You are viewing a plain text version of this content. The canonical link for it is here.
Posted to user@pig.apache.org by Ross Nordeen <rj...@mtu.edu> on 2011/07/11 20:57:56 UTC

GeoIP database lookups

Hello all,

Is there an accepted way to use the GeoIP database with pig?  

I've found some people have tried to write UDF's with their java api.
http://www.maxmind.com/java

Others say to use the streaming interface within pig and run the queries through a perl script.  
http://www.cloudera.com/blog/2009/06/analyzing-apache-logs-with-pig/#comments

I'm just trying to find the most efficient way to run this.  any ideas?  

-Ross

Re: GeoIP database lookups

Posted by Matt Davies <ma...@mattdavies.net>.
We wrote a snazzy UDF that does 1 initialization per mapper and does all the
necessary conversions.
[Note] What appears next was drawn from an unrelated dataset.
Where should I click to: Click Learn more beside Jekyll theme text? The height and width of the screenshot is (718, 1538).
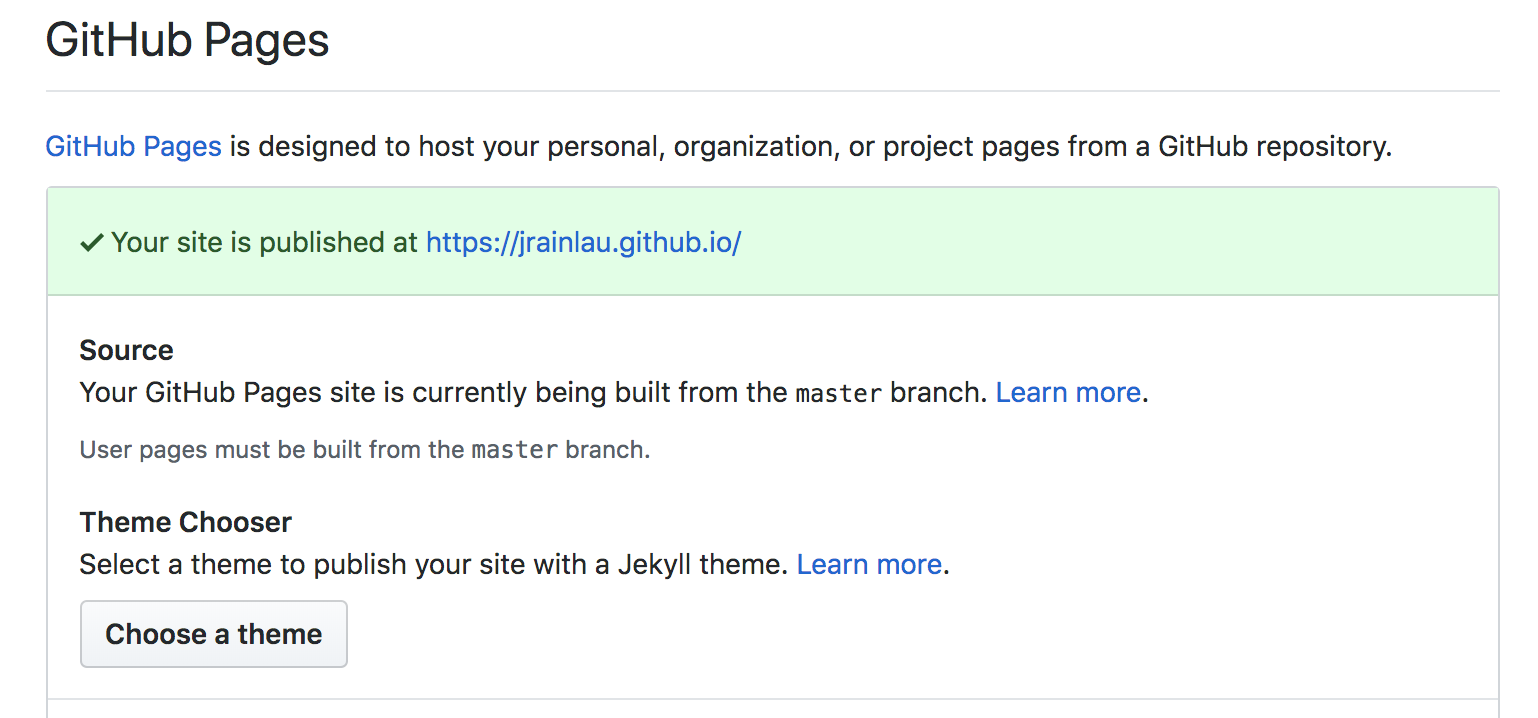[869, 565]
Quite efficient and fast.

The trick to maintainability is to have your UDF initialize the
locations.csv from HDFS and not to include the csv file within your jar.
 That way you can easily update the locations without recompiling.

-Matt

On Mon, Jul 11, 2011 at 12:57 PM, Ross Nordeen <rj...@mtu.edu> wrote:

> Hello all,
>
> Is there an accepted way to use the GeoIP database with pig?
>
> I've found some people have tried to write UDF's with their java api.
> http://www.maxmind.com/java
>
> Others say to use the streaming interface within pig and run the queries
> through a perl script.
>
> http://www.cloudera.com/blog/2009/06/analyzing-apache-logs-with-pig/#comments
>
> I'm just trying to find the most efficient way to run this.  any ideas?
>
> -Ross
>